- [Task prompt]:
Arrange the part of the entries that opens with the line containing "Where should I click to: Click search" and closes with the line containing "pyautogui.click(x=1374, y=558)" as a Markdown table with the columns Row and Line. Put a running number in Row and the line's text in Line, and leave out blank lines.

[Element lookup records]
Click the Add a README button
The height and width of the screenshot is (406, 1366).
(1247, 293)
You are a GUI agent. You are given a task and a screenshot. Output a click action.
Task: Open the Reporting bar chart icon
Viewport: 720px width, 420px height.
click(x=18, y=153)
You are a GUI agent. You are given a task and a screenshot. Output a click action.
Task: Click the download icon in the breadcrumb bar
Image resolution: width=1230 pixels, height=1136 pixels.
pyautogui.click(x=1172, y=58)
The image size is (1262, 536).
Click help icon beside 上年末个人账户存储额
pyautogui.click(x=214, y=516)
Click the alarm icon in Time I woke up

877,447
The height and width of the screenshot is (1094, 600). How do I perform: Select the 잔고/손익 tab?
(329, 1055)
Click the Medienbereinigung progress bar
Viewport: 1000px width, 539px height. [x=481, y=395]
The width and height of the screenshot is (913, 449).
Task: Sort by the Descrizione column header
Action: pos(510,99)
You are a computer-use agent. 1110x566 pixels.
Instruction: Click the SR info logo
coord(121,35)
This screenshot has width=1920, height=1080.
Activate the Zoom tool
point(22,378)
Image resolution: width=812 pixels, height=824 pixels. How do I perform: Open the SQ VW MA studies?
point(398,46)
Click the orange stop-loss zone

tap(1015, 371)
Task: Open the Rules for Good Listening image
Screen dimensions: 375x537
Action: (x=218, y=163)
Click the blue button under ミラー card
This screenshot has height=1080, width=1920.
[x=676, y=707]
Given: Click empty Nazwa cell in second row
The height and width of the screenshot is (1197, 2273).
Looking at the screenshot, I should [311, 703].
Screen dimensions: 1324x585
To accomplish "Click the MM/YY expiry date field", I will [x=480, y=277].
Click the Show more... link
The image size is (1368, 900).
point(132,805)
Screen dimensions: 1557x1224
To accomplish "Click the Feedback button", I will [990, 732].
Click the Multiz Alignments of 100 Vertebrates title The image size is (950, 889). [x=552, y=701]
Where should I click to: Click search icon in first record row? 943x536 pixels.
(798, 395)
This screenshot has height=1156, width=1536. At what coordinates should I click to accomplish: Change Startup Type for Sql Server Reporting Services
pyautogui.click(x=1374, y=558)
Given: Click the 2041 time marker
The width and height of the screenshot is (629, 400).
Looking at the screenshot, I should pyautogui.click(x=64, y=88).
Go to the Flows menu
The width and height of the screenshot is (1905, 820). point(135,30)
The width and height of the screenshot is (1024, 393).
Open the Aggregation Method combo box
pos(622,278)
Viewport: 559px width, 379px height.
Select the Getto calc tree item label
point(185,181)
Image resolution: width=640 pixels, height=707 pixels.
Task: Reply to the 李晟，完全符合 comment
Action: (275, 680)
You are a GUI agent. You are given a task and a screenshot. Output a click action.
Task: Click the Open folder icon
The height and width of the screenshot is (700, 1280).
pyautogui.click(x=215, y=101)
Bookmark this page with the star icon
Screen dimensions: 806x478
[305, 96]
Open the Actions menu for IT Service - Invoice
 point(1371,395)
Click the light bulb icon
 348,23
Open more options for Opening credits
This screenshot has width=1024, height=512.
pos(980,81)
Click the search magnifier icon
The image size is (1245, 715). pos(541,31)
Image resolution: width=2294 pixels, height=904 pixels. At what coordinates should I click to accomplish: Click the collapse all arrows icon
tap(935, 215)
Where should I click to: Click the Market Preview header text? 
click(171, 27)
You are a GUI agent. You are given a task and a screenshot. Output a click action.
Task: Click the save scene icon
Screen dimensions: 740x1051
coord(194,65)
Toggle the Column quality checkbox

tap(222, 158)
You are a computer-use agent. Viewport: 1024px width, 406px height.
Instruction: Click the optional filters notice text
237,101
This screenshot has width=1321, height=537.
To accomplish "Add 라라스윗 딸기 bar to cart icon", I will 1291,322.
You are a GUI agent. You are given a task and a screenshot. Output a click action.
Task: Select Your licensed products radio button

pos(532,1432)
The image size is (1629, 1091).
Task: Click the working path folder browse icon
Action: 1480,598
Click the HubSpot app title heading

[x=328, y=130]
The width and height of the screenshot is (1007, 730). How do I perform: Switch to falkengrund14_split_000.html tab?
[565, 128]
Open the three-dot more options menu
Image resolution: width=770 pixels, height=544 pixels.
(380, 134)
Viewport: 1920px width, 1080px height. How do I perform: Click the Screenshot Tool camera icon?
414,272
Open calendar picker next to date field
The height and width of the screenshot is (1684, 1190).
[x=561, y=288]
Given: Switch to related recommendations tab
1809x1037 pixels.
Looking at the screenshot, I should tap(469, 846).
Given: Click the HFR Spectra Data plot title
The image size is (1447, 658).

- [In response]:
| Row | Line |
|---|---|
| 1 | Where should I click to: Click search icon in first record row? 943x536 pixels. |
| 2 | (798, 395) |
| 3 | This screenshot has height=1156, width=1536. At what coordinates should I click to accomplish: Change Startup Type for Sql Server Reporting Services |
| 4 | pyautogui.click(x=1374, y=558) |